#### [CHALLENGE]
Copy the records below word for word, omitting the pictures.

#### [Entries on where items appear]
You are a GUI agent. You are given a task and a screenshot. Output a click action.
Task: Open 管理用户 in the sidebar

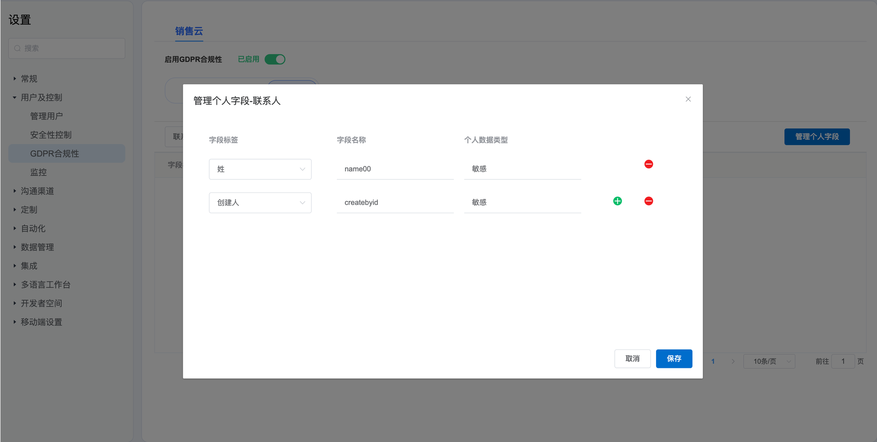coord(46,116)
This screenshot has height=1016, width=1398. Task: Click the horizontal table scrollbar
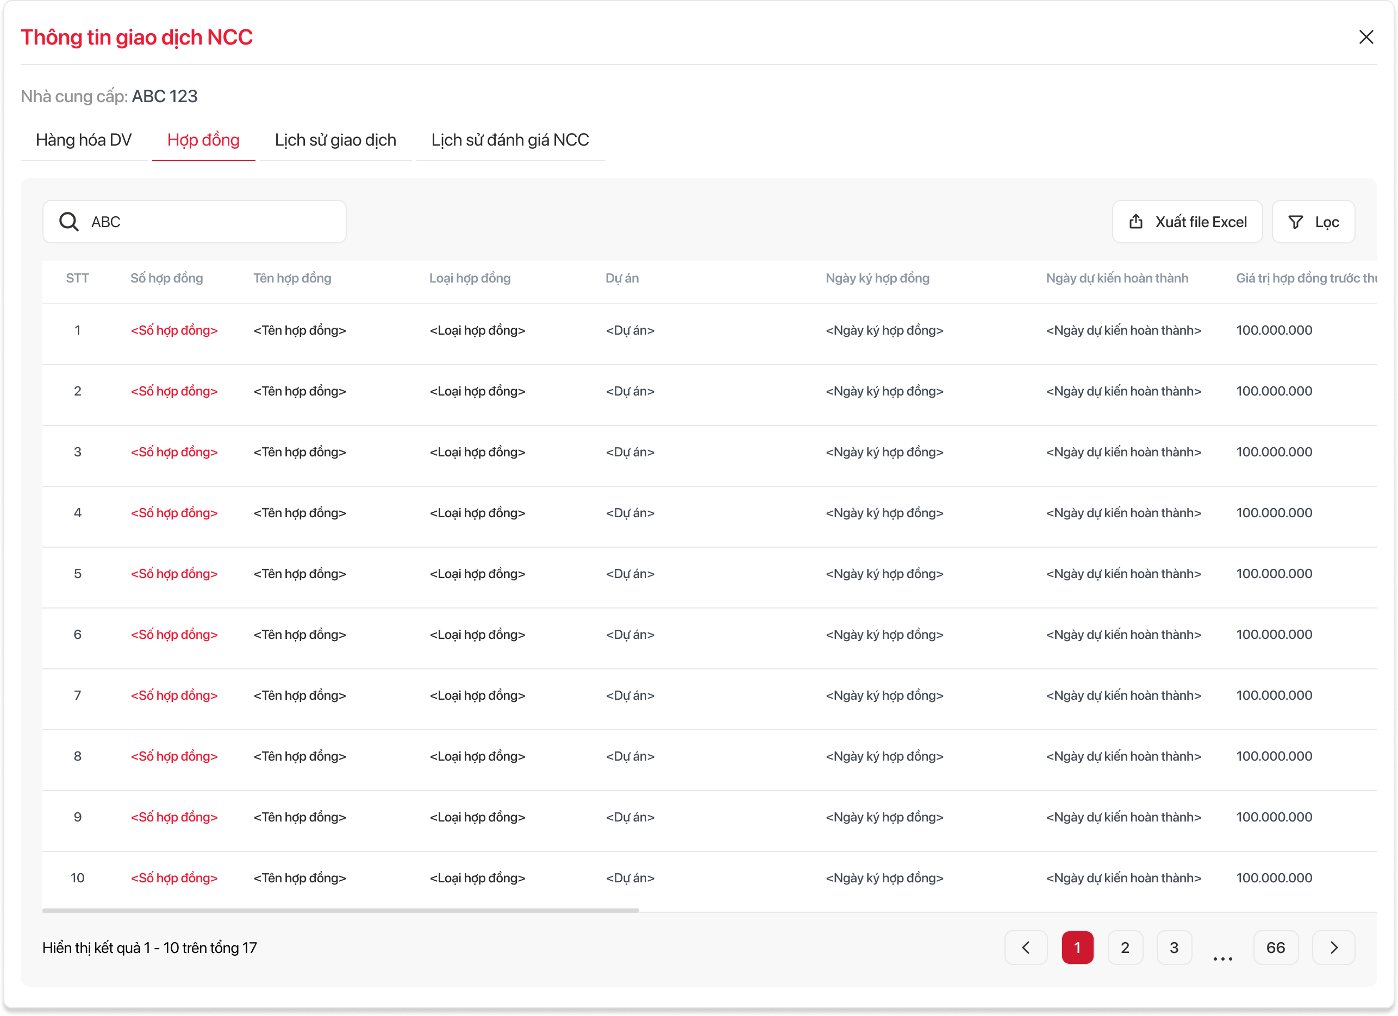340,910
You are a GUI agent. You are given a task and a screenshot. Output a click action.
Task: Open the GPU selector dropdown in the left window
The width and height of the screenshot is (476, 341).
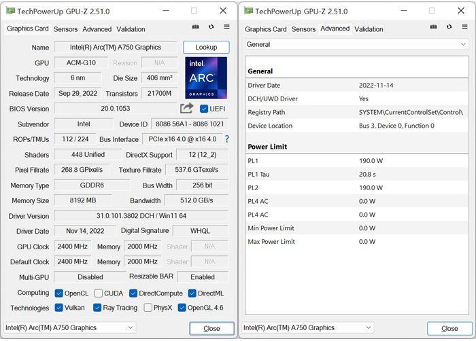pos(70,327)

#### [WORKED ANSWER]
You are a GUI agent. You are given a task and a screenshot. Output a click action.
Task: Open 管理用户 in the sidebar

coord(46,116)
This screenshot has height=1016, width=1398. Task: Click the horizontal table scrollbar
340,910
You are a GUI agent. You are given a task and a screenshot. Output a click action.
Task: Open the GPU selector dropdown in the left window
The width and height of the screenshot is (476, 341).
pos(70,327)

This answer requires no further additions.